Scappa – GET OUT – recensione in anteprima

Cosa sarebbe accaduto a Sidney Poitier in “Indovina chi viene a cena?” in un contesto thriller dal sapore antirazzista?

Cosa sarebbe accaduto a Sidney Poitier in “Indovina chi viene a cena?” in un contesto thriller dal sapore antirazzista?

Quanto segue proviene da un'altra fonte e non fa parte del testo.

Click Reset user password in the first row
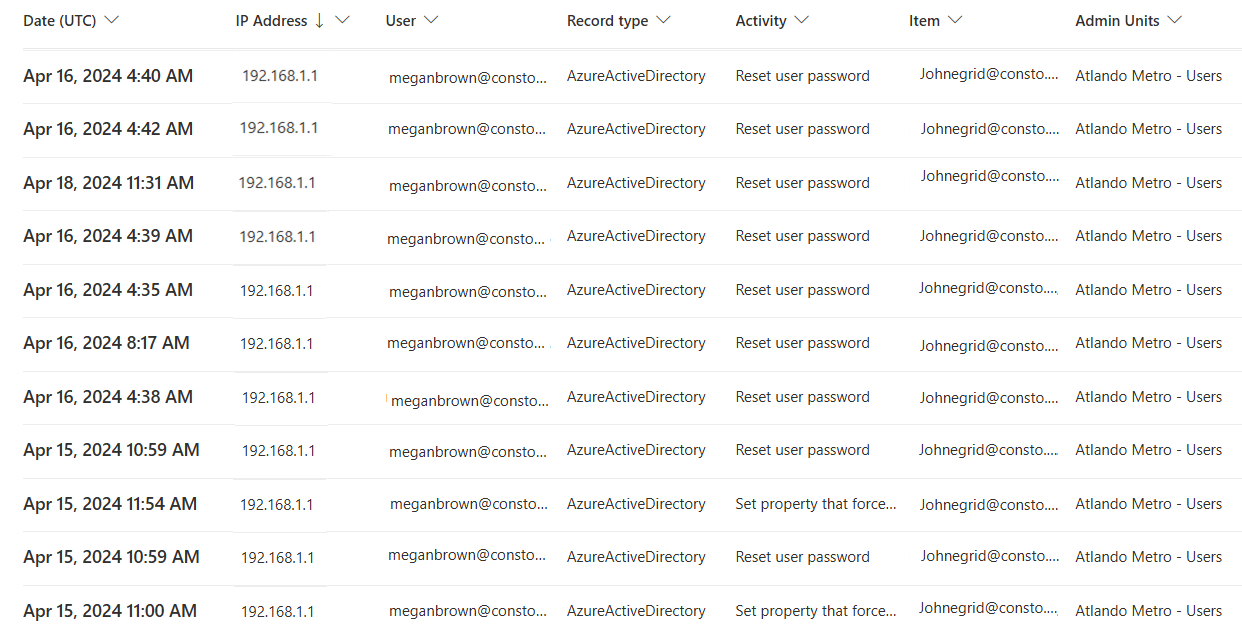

“Ma loro lo sanno che sono nero?” Dalla domanda che Chris (Daniel Kaluuya) pone alla sua compagna Rose (Allison Williams), prende il via “Scappa – get out”.

Trama di Scappa – Get Out

Un giovane afro-americano visita la tenuta di famiglia della sua fidanzata bianca dove si scontra con il vero motivo che si cela dietro l’invito. In un primo momento, Chris (il protagonista) legge il comportamento eccessivamente accomodante della famiglia, come un tentativo di gestire il loro imbarazzo verso il rapporto interraziale della figlia, ma con il passare del tempo, fa una serie di scoperte sempre più inquietanti, che lo portano ad una verità che non avrebbe mai potuto immaginare.
La casa è molto isolata, è vietato scendere nello scantinato a causa di un problema di “fango nero” e le uniche altre persone di colore in giro sembrano essere una domestica ed un custode il cui comportamento “robotico” non sembra essere notato da nessuno a parte Chris. E’ chiaro che qualcosa non torni, ma forse è soltanto paranoia razziale…..

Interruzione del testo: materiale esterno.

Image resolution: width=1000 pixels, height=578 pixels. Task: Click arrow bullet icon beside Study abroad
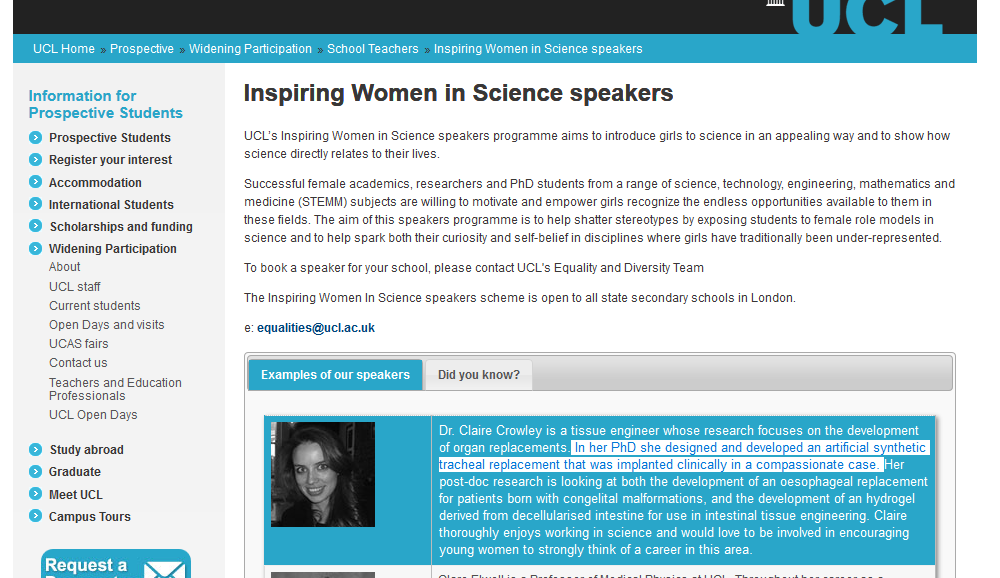pyautogui.click(x=36, y=450)
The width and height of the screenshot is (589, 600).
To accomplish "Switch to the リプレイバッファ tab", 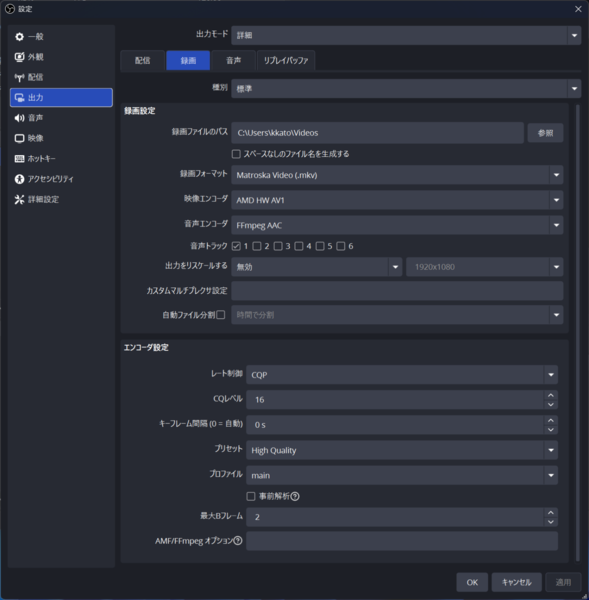I will (286, 60).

È questo un horror decisamente psicologico, dove gli spettatori sanno bene che i sospetti del protagonista sono probabilmente fondati, mentre gli indizi e gli insoliti avvenimenti continuano ad accumularsi, (Dean, padre di Rose, è un chirurgo del cervello, mentre Missy, la madre, è una psichiatra esperta in ipnosi), costruendo un gioco di supposizioni che sono la forza del film, pieno di tensione ma anche incredibilmente divertente.
Si parla di razzismo e della sua persistenza nella società americana anche tra gli insospettabili che hanno votato convinti Obama e di un razzismo al contrario che si esprime con lo stereotipo: i neri sono più forti, più potenti sessualmente, più bravi nello sport. Perché, quindi, non sfruttarli per le loro qualità? Ma come fare se la schiavitù è stata abolita?
La narrazione di Scappa – Get Out è abbastanza lineare una volta che si comprende dove stia andando la storia, ma arrivarci è il vero divertimento. Un mix perfetto tra film impegnato e d’intrattenimento.
Il cast è decisamente buono, e Jordan Peel, popolare attore comico americano, ora sceneggiatore e regista, realizza un ottimo thriller con qualche elemento horror, offrendo un incubo ad occhi aperti, una progressiva discesa nel baratro con colpi di scena ed improvvisi cambi d’atmosfera.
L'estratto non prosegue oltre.